The following was syndicated from Medium for The Fatherly Forum, a community of parents and influencers with insights about work, family, and life. If you’d like to join the Forum, drop us a line at TheForum@Fatherly.com.
It’s tough being a parent. There’s a lot of things out there that you have to protect your child from: Strangers, putting poison in their mouth, crossing the street, playing outside alone, having them resent you, video games. Wait … video games? There’s a certain type of moderation that is necessary in restricting your child from video games, like violent ones or anything you wouldn’t maybe want to play in front of your own parents, but are video games really that bad for your child?
My kid loves video games, and he has for a good year or so. He likes watching me play FIFA, Rocket League, and even sat and watched me play Overwatch (though that had stopped once he start imitating certain characters in public). But he also loves to play video games. He’s gotten into the old Duck Tales game from Capcom. He has played Minecraft before and loves just walking around and building things. He just got a new Lego Dimensions game that encourages creativity and real-life LEGO building to go along with the video game aspect. All of these things bring a smile to his face, a laugh and pep to his tone, and overall a better understanding of how things work.

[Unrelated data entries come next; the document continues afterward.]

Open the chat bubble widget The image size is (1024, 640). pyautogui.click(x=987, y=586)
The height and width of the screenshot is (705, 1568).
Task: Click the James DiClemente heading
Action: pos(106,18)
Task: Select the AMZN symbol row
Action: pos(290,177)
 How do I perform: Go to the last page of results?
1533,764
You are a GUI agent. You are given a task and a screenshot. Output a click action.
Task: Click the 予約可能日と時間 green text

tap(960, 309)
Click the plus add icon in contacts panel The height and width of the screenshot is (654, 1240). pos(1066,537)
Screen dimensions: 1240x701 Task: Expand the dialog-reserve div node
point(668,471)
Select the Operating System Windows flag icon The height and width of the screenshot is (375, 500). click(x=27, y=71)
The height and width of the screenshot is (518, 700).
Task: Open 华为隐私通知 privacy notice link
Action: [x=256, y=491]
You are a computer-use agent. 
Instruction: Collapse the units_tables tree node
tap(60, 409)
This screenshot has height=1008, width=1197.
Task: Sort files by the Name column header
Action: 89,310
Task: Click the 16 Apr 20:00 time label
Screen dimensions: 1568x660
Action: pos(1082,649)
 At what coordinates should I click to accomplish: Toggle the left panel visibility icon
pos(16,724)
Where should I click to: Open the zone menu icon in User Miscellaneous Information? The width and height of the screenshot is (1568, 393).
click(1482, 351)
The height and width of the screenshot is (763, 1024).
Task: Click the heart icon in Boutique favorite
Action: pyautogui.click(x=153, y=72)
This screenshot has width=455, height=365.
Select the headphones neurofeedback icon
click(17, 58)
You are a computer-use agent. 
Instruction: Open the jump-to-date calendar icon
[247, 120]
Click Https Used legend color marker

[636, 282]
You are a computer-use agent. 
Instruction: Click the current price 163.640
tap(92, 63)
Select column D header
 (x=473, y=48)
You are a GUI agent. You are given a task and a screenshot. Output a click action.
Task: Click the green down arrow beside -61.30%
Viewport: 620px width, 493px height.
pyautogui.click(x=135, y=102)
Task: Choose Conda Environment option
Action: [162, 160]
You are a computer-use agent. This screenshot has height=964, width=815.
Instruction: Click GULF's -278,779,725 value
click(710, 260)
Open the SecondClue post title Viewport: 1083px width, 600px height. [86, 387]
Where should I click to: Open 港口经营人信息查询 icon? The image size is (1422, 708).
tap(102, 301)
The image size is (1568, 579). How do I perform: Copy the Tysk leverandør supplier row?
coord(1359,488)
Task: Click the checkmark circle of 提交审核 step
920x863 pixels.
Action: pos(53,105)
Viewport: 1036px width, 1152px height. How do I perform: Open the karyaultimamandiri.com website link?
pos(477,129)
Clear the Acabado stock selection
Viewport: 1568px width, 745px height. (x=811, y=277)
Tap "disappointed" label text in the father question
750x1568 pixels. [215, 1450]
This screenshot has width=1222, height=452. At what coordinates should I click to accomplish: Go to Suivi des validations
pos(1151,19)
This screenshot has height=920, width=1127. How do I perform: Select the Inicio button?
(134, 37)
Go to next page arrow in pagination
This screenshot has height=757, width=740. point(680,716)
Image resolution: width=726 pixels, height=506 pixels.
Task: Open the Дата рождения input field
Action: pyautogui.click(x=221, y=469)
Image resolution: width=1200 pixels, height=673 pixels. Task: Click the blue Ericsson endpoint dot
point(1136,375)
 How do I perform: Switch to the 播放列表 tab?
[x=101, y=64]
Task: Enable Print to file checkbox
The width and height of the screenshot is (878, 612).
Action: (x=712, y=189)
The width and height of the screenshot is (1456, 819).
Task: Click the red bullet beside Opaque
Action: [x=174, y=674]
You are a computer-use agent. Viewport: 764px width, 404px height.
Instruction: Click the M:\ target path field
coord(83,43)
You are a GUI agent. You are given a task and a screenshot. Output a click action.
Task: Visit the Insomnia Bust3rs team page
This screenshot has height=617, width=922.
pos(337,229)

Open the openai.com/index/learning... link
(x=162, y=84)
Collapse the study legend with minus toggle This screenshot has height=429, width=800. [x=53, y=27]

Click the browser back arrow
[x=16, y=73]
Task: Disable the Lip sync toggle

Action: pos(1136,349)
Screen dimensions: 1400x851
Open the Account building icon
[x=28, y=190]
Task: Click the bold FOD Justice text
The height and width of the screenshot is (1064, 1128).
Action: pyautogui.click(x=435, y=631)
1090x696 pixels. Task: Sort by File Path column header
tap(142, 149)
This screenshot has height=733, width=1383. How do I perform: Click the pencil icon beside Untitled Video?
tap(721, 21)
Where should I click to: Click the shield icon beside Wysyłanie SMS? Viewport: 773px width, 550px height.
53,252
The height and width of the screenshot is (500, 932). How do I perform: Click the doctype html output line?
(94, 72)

Do I sit and let him game all day? No. Does he ask to sit and game all day? Sure. He’s 5. He loves Tootsie Rolls and getting out of school early on special occasions. Does he also ask to do those things a lot too? Yep. Do I say no and he gets a little angry at this denial? Of course he does. But he gets over it, because he ultimately trusts me that I have his best interests at the forefront. Kids that age are going to beg for everything that makes them happy and get mad when they don’t get everything that they want. That’s part of being a parent.
Sorry, I’m on a tangent. Video games have been scientifically proven to be beneficial to children young and old. There’s a lot of articles on the net that use fear to try to help you parent their child. “Video games will alienate your children from friends and family.” “Games will increase the obesity rate of children.” “Games will make your child violent and unhinged, easily depressed.” But no sources, little to no strong scientific fact.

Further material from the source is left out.